Recently I have a problem on my Dell running windows XP sp3 After a reboot it started trying to install roxio media manager. I have no roxio products installed and I do not have the blackberry software installed either. I don't know what started this but it is doing the same as was posted a few years ago (2007-2008) Why did this come up now and how do I stop it When I go into windows program removal, no roxio products exist to remove. When I cancel the install by taskmanger, it will try to install on next reboot. Is this a virus related problem? Why now? I have not installed any new software lately. How do I get this process to stop? thanks for any advice that can help me


----------



## gfne (Oct 28, 2010)

Reboot again, and get the script name its trying to execute. run regedit and then search for that name.
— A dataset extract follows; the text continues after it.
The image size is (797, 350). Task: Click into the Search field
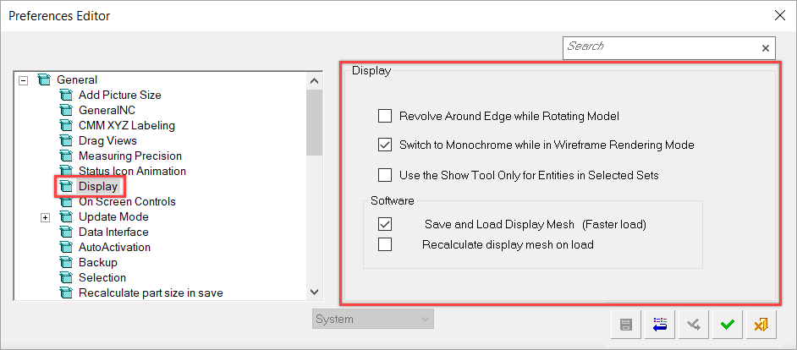[x=661, y=46]
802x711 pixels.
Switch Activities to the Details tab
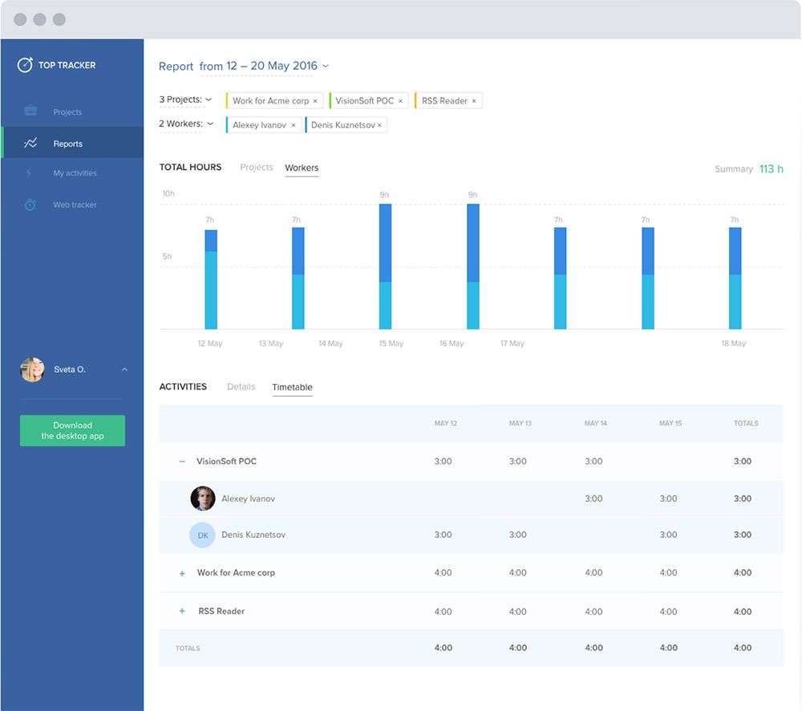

Common places that startup applications are run from include:
%systemdrive%\docuements and settings\all users\start menu\startup
%userprofile%\start menu\startup

In the registry:

HKEY_LOCAL_MACHINE\software\microsoft\windows\currentversion\run
HKEY_LOCAL_MACHINE\software\microsoft\windows\currentversion\runonce
hkey_current_user\software\microsoft\windows\currentversion\run
hkey_current_user\software\microsoft\windows\currentversion\runonce

possibly win.ini or system.ini


----------